Mía se giró para verla y se encogió de hombros haciendo un gesto con la boca que expresaba desconcierto. Sus cabellos rubios y enrulados danzaron por un momento sobre los hombros.
—Honestamente no lo sé, mamá. Podría arriesgarme, pero no lo veo con claridad —la muchacha se sentó a la mesa bajo una lámpara moderna que pendía del cielo raso.
Se sentía tan observada en esa cocina que a veces los escalofríos la recorrían entera. Las paredes le llegaban a la altura del estómago y el resto era todo hecho de cristal para apreciar la vista de la naturaleza que los rodeaba.
Su padre era arquitecto y había remodelado la casa en medio del bosque en ese pueblo alejado de la gran ciudad donde él todavía estaba cerrando unos negocios. El nombre le hacía honor al lugar. La aldea quedaba escondida entre montañas, bosques y lagos. No había un McDonald's ni una gran cadena de salas de cine, aunque no podía negar que el paisaje lo compensaba.
A Fabricio Gutiérrez le llevó un año transformar lo que había sido una cabaña abandonada en una mansión moderna sacada del mejor programa de casas de la televisión o de una bonita revista de decoración. Tenía más habitaciones de las que necesitaban, un baño para cada uno y espacios enormes.
—Yo creo que mejor no le decimos nada a tu padre. Sabes cuánto empeño le puso a este proyecto nuevo y quiere que tengamos una vida bonita aquí, llena de energías positivas. Solo debemos esperarlo un tiempo más hasta que termine trámites en su estudio —comentó la madre poniendo la fuente con la ensalada sobre la mesa y se sentó frente a ella. Sus ojos se fueron a los ventanales para observar el bosque—. ¿Qué sentiste hace un momento?

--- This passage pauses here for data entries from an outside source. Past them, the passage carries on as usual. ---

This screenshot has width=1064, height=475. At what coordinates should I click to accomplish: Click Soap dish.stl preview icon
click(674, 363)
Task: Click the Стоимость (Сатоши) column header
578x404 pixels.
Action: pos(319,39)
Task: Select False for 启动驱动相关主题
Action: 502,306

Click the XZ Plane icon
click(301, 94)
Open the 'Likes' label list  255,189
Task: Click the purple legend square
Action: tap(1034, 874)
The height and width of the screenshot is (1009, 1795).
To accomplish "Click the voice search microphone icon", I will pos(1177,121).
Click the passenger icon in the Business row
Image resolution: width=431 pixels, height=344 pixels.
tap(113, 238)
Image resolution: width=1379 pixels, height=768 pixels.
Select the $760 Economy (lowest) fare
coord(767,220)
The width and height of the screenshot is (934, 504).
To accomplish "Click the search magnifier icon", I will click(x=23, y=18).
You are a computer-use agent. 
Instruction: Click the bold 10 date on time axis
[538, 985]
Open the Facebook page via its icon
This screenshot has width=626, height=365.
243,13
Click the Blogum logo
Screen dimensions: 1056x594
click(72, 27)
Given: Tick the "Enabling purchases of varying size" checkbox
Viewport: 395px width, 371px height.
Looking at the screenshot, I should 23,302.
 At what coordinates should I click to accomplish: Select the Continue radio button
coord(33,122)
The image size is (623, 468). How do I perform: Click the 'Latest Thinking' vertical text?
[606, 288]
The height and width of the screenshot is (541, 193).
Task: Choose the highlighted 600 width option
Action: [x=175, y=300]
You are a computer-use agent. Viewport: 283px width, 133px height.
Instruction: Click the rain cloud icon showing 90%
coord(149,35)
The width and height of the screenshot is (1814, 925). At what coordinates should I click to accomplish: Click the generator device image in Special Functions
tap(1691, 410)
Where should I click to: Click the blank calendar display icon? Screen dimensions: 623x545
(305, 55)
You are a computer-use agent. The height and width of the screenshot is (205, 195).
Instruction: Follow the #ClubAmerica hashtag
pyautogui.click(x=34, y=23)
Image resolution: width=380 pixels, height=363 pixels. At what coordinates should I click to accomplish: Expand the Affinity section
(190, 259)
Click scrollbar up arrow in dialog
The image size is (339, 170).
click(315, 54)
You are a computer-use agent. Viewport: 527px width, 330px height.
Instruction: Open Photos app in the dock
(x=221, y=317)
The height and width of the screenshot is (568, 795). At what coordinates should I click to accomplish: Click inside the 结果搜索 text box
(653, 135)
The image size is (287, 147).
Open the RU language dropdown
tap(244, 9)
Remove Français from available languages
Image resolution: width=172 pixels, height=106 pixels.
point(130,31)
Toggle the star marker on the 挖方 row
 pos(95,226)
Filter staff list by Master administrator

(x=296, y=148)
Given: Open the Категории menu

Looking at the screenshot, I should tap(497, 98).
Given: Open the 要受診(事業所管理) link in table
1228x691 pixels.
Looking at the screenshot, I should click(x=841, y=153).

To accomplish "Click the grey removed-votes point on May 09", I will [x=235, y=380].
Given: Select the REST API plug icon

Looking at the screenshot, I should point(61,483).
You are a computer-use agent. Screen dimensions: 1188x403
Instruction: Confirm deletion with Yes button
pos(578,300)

La joven guardó silencio un rato, tratando de examinar las sensaciones que había tenido para dar una respuesta concisa.
—Confusión. A pesar de que el cielo está estrellado y es una noche linda, sentí como si los nubarrones de tormenta estuvieran cerca y al acecho. Pude captar un poco de olor a tierra mojada.
—Auspicioso —Tatiana contuvo la sonrisa—. Más tarde voy a consultar con mis piedras.
La madre de Mía era rara para todas las personas que la conocían y en cualquier parte del país. Otros, los no tan amables, la llamaban bruja. La muchacha había tenido que soportar bromas en la escuela, pero no se dejaba intimidar a pesar de que le adornaran el escritorio de clases con fotos impresas de mujeres ahorcadas o con grandes llamas de fuego bajo los pies. En respuesta, ella se plantaba en el medio del salón y los miraba con ojos extraños, como si estuviera observando a alguna entidad detrás de esos bravucones y lograba asustarlos. A veces, hasta les decía que les saldrían granos en sus partes íntimas o se les iba a caer el pelo apenas cumplieran veinte años.
Mía tenía diecisiete y se sentía poderosa cuando lograba asustar a sus compañeros de clase, más en el fondo le dolían ese tipo de comentarios. La gente suele ser mala ante las cosas que no entiende o desconoce y el don con que habían nacido las mujeres de la familia no era para nada mundano. Desde su tatarabuela, pasando por su abuela que venía de visita cada domingo luego de la mudanza a Rincón Escondido, hasta ella, todas contaban con la capacidad de ver cosas en las sombras que se escabullían por las esquinas o en el fondo de recipientes con agua de lluvia.
Al día siguiente la sensación de Mia se materializó de una manera muy extraña: diez vacas en un campo aledaño al pueblo habían aparecido degolladas y sin ninguna gota de sangre en sus cuerpos. Los titulares del diario y el noticiero del canal local explotaban con la noticia. Las teorías eran muchas; desde un rayo gracias a la tormenta que se había desatado en la madrugada, extraterrestres e incluso alguien había reflotado las viejas creencias del chupacabras y el lobizón, que parecía ser una versión autóctona del hombre lobo.
Mientras Mía desayunaba antes de partir a la escuela, el pequeño televisor de la cocina mostraba a un periodista reportando desde el lugar de los hechos. Al parecer, antes de su llegada al pueblo, ya habían sucedido hechos similares.
La joven sonrió y negó con la cabeza. Había criaturas peores que despertaban con el alba.